Lord’s view shifted with the maneuver. He was facing Earth now. It seemed near and large and getting nearer and larger by the moment. Adsila was at his back, the tether arced wide on their right.
“Sir, hold the tether,” Adsila said.
Lord moved his arms mechanically. They felt as though they were pushing through deep water, but he was able to wrap his gloves around the tether.
“Regulator, vent O-tank, two-second burst,” Adsila said into her IC.
There wasn’t a jerk; just a slow, steady acceleration as his EAD purged oxygen from her tank, a powerful jet of air passing silently, invisibly just below the backpack.
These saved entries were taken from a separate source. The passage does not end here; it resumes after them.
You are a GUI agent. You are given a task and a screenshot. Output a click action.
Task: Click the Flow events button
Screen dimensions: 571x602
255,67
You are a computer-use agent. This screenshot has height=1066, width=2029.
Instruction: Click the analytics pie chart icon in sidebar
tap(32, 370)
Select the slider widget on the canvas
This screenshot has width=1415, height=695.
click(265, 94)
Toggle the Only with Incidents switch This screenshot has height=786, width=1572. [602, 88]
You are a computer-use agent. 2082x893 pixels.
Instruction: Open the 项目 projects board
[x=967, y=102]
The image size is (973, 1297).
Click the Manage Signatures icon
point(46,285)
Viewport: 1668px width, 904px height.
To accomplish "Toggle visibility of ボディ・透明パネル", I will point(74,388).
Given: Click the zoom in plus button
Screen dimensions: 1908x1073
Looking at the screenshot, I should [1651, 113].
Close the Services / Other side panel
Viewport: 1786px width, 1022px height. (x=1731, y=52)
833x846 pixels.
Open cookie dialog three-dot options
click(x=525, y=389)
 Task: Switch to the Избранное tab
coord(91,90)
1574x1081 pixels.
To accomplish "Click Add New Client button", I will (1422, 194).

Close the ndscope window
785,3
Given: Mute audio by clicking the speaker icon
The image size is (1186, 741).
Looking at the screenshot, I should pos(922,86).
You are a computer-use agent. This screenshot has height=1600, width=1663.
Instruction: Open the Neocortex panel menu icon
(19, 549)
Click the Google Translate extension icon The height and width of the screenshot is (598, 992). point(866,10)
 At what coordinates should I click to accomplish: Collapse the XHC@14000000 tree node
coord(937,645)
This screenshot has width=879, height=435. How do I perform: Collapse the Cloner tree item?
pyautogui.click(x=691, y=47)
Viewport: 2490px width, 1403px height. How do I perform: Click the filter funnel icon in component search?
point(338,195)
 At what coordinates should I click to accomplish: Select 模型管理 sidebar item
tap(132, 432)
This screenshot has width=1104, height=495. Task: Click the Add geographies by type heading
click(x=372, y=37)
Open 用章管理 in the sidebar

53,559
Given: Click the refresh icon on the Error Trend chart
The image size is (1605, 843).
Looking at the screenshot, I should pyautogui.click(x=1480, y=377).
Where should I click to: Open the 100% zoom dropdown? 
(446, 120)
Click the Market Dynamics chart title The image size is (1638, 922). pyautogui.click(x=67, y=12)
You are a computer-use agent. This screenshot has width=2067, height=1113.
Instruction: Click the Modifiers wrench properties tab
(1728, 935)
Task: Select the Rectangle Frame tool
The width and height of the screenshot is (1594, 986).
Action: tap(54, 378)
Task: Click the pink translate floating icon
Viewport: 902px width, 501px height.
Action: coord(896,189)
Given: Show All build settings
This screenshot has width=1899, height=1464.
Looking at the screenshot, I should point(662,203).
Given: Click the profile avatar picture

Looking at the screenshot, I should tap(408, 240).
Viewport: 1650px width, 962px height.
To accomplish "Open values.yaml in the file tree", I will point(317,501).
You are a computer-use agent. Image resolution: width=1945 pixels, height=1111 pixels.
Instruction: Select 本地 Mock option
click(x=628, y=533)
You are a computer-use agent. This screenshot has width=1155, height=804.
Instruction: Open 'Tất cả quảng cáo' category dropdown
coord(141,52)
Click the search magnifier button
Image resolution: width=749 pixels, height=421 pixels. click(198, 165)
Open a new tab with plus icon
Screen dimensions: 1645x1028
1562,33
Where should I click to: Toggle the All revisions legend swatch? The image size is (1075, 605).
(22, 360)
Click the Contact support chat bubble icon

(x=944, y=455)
At once, Earth began to recede. Lord was pulled around by the tether, once again facing the Empyrean. His eyes went back to the bridge.
At least your pinpoint instinct is still working, he thought.
Both the space station and the rainbow bridge were growing larger. And then, off in his peripheral vision, from the direction of deep space, it happened. A tiny flash, like a struck match, inside the plasma cloud. Then another and another. Then multiples of that, in a row, like firecrackers, as bits of matter were annihilated.
And then a big, full cottonball-like cloud spread silently as the Dragon’s Eye spit pieces of itself in all directions at once, blasting the plasma cloud to something less than atoms and clearing the space between the Empyrean and the badly wounded Jade Star.